We're a membership organisation which means at our heart is our students and the information process to make your University experience incredible. We also employ staff, work with suppliers and have customers for our commercial services so the information on this page is for those people too.
The way we manage and process your data is governed by the General Data Protection Regulations and Privacy of Electronic Communications Regulations, and these web pages aim to explain how we manage your information inline with the Regulations and what this means for you. We've been really open and transparent on these pages to help you be fully informed and understand your rights. Below you can see: how we access your data; our legal basis for processing your data and how you can change your preferences; who else processes data about you; and our policies for processing the data. Processing of personal data is also governed by the Data Protection Act 2018 and the codes of practice issued by the ICO.

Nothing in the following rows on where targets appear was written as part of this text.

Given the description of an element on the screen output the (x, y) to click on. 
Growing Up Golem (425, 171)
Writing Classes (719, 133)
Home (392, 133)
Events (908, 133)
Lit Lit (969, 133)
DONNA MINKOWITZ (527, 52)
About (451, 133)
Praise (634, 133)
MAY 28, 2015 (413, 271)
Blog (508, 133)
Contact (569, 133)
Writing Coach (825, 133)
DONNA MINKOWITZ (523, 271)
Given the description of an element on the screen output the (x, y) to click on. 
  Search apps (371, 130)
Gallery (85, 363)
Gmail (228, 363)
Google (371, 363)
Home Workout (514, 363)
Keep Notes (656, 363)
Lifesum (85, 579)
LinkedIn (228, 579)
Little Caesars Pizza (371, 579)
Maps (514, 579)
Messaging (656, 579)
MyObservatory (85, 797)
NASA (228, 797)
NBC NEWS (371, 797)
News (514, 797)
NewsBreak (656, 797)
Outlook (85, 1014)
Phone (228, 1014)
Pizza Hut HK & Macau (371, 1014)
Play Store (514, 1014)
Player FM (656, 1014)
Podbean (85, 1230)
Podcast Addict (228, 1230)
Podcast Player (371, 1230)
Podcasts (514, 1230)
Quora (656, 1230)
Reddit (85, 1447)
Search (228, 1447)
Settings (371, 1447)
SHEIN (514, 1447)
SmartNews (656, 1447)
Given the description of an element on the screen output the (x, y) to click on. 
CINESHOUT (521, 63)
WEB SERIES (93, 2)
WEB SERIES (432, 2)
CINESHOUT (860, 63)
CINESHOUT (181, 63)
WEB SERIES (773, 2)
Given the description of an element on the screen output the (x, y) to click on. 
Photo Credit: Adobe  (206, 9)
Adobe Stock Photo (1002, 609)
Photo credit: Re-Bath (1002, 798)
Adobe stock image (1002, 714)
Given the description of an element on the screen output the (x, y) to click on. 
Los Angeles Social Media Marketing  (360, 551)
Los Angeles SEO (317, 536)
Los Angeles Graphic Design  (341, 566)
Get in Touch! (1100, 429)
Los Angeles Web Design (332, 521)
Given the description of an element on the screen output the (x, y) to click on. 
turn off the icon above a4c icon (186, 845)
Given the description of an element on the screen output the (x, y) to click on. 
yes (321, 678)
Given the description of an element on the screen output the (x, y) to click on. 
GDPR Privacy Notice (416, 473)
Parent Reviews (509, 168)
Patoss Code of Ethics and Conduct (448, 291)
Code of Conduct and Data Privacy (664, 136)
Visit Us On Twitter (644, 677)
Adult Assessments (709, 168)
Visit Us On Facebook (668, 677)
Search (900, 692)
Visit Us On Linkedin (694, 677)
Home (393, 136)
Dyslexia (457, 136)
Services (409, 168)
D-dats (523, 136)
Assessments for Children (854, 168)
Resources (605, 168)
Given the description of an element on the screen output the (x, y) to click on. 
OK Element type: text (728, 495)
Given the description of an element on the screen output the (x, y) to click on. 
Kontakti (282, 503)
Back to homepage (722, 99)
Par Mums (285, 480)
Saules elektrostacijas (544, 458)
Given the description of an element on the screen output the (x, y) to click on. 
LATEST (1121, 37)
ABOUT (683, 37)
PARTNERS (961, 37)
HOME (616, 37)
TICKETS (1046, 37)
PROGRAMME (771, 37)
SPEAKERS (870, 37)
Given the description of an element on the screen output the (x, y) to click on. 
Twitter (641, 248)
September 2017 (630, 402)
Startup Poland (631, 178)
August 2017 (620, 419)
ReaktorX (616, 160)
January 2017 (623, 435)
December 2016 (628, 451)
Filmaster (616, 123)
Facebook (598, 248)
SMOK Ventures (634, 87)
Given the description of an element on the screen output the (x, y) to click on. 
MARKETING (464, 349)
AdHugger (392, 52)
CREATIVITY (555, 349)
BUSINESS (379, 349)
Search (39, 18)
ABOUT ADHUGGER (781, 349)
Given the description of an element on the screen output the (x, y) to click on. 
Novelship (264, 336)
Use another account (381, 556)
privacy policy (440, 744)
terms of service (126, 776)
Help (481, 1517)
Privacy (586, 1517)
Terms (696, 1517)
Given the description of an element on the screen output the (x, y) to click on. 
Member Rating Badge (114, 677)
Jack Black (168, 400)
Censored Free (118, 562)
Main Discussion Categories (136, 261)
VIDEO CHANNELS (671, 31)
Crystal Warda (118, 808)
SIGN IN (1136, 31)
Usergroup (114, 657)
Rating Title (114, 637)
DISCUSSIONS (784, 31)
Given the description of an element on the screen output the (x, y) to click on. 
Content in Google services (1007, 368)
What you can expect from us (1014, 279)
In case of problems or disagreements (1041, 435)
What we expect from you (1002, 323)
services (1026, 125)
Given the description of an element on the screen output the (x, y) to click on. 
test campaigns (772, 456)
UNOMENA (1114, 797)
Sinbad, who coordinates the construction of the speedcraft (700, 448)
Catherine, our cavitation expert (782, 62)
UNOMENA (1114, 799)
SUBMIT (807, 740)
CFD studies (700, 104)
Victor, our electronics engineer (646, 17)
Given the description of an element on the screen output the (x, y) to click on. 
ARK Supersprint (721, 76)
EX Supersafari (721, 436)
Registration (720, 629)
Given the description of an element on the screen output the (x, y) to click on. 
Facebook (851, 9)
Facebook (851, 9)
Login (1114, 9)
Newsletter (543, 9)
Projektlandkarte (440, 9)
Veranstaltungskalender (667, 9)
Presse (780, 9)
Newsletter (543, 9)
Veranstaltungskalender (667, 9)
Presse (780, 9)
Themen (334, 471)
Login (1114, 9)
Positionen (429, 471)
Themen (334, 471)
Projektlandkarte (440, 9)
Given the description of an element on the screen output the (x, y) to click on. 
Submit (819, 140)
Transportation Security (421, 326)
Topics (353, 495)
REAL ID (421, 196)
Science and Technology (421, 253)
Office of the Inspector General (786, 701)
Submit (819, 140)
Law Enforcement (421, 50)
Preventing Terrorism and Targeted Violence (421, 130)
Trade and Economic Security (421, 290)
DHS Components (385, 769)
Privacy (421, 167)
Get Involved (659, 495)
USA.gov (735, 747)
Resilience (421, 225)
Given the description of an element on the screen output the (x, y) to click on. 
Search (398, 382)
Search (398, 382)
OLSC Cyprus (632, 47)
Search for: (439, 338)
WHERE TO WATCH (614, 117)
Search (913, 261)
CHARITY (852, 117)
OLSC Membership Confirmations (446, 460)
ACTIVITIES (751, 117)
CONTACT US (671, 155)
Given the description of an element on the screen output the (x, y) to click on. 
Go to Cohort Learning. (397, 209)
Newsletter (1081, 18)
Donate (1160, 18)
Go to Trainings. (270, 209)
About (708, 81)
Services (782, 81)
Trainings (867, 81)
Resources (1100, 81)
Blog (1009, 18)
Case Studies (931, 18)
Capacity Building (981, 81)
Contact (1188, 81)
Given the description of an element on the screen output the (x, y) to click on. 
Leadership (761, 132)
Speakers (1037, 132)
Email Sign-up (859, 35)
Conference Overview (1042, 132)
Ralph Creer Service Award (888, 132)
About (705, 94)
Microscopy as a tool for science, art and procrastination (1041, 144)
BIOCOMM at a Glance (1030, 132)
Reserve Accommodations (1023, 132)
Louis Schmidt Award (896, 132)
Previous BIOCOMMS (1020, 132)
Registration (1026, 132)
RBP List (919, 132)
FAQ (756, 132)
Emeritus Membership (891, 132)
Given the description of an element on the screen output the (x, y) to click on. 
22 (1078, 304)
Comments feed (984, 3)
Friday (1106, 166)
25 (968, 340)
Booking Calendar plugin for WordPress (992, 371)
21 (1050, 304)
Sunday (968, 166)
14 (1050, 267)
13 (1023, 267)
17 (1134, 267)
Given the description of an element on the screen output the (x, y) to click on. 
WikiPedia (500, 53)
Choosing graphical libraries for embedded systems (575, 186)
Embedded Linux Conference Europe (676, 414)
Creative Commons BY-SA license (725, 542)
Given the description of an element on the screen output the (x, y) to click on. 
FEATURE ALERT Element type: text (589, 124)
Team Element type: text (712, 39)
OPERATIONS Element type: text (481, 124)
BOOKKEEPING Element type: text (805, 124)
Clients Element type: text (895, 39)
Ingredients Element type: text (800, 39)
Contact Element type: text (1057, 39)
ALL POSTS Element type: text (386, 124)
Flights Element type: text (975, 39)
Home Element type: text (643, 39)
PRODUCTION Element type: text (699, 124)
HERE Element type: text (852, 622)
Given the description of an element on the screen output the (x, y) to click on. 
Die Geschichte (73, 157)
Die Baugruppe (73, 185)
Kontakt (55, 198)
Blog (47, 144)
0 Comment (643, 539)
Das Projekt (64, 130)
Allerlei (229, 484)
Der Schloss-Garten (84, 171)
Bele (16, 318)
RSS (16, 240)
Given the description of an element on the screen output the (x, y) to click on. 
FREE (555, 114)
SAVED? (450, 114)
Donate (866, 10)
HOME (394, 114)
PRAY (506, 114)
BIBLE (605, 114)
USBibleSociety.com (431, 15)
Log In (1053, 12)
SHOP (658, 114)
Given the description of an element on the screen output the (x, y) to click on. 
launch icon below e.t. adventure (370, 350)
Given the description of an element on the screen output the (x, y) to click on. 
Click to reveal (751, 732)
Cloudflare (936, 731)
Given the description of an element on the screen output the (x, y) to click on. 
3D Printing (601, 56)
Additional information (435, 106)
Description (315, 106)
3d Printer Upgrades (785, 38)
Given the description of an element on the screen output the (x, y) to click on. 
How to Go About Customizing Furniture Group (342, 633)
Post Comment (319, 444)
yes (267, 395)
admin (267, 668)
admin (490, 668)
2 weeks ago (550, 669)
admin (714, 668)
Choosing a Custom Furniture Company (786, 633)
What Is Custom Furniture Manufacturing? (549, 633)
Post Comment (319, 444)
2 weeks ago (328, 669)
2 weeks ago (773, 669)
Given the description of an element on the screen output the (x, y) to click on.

We also have a document detailing our guidelines for all staff members and student volunteers. This can be viewed here. For student groups, you can find guidance and resources to help you understand your data protection responsibilities in our student group resources here.
Our legal basis for processing your data
Please be aware that while we have outlined the legal bases for processing your data, not all of these legal bases will apply to you. You should make sure you read each relevant privacy notice for further information.
Contract
As a student, customer or staff member you will likely have a contract with us when you use our services which allows us to facilitate our obligations to you.
Consent
In some cases, we may seek your consent for us to process your data for marketing purposes, prizes or competitions or engaging with our platforms.
Legal
We are obliged by various laws, inlcuding Education Act, Contracts Act and employment law to process certain data.
Legitimate Interest
We carefully balance your rights when we think there is a legitimate interest in us processing data to support you.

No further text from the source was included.